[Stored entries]
= = =

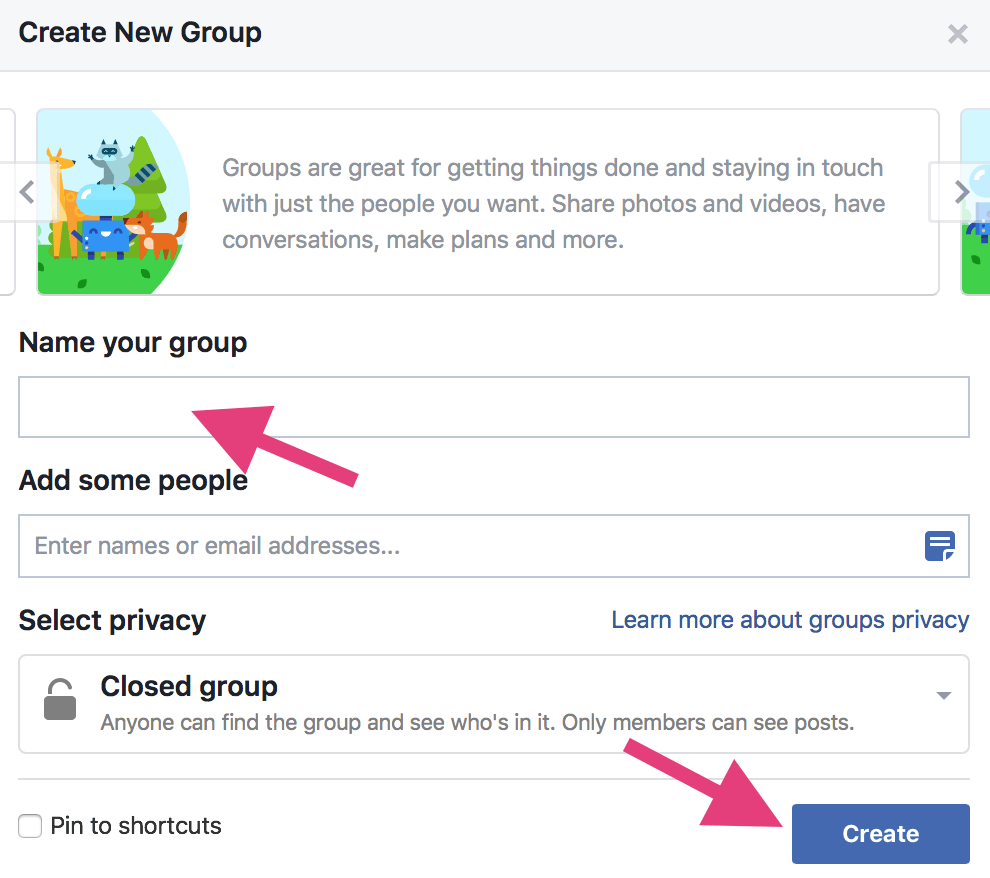Expand the privacy dropdown arrow

pyautogui.click(x=943, y=696)
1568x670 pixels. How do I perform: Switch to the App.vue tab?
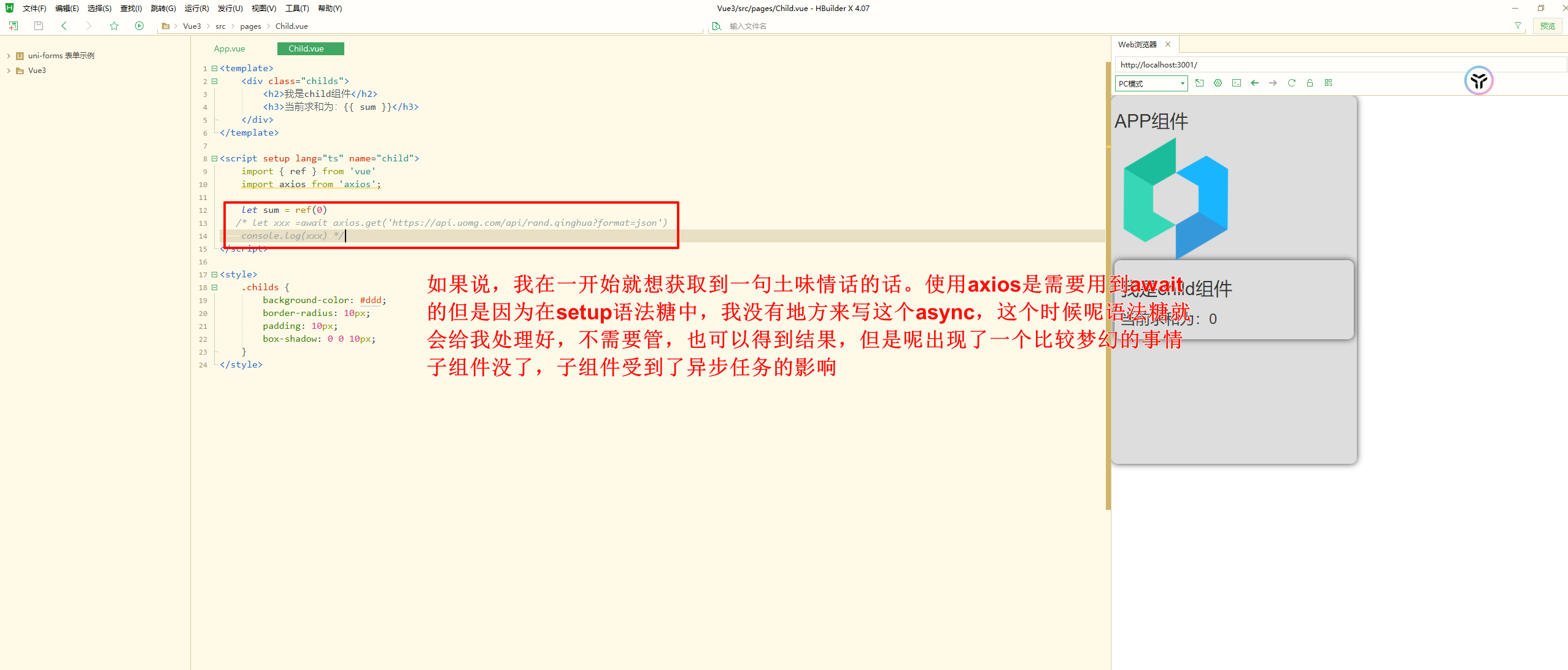(230, 48)
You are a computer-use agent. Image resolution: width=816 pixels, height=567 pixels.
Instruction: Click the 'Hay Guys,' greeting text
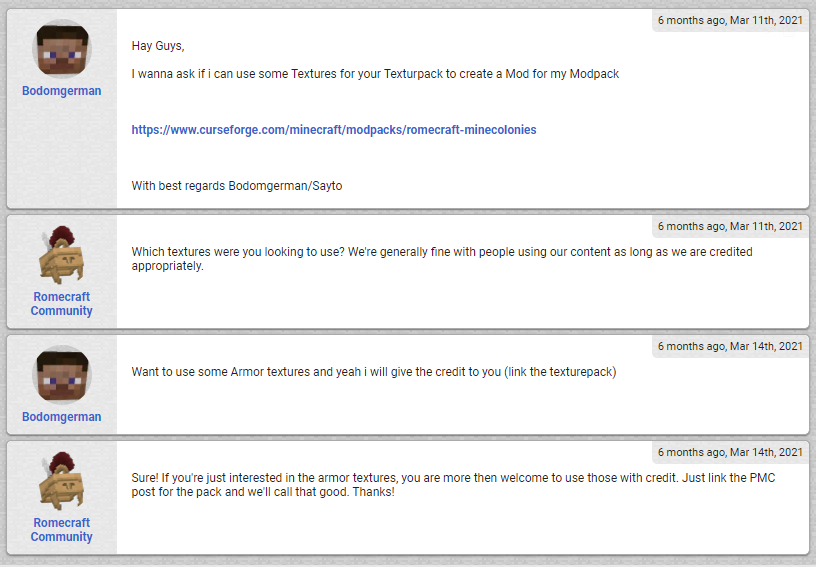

= = =

**Task directions:**
Turn the records above into a JSON list of strings, one string per line, skipping blank lines and leaving out the pictures.

**Exercise solution:**
[
  "Expand the privacy dropdown arrow",
  "pyautogui.click(x=943, y=696)",
  "1568x670 pixels. How do I perform: Switch to the App.vue tab?",
  "(230, 48)",
  "You are a computer-use agent. Image resolution: width=816 pixels, height=567 pixels.",
  "Instruction: Click the 'Hay Guys,' greeting text"
]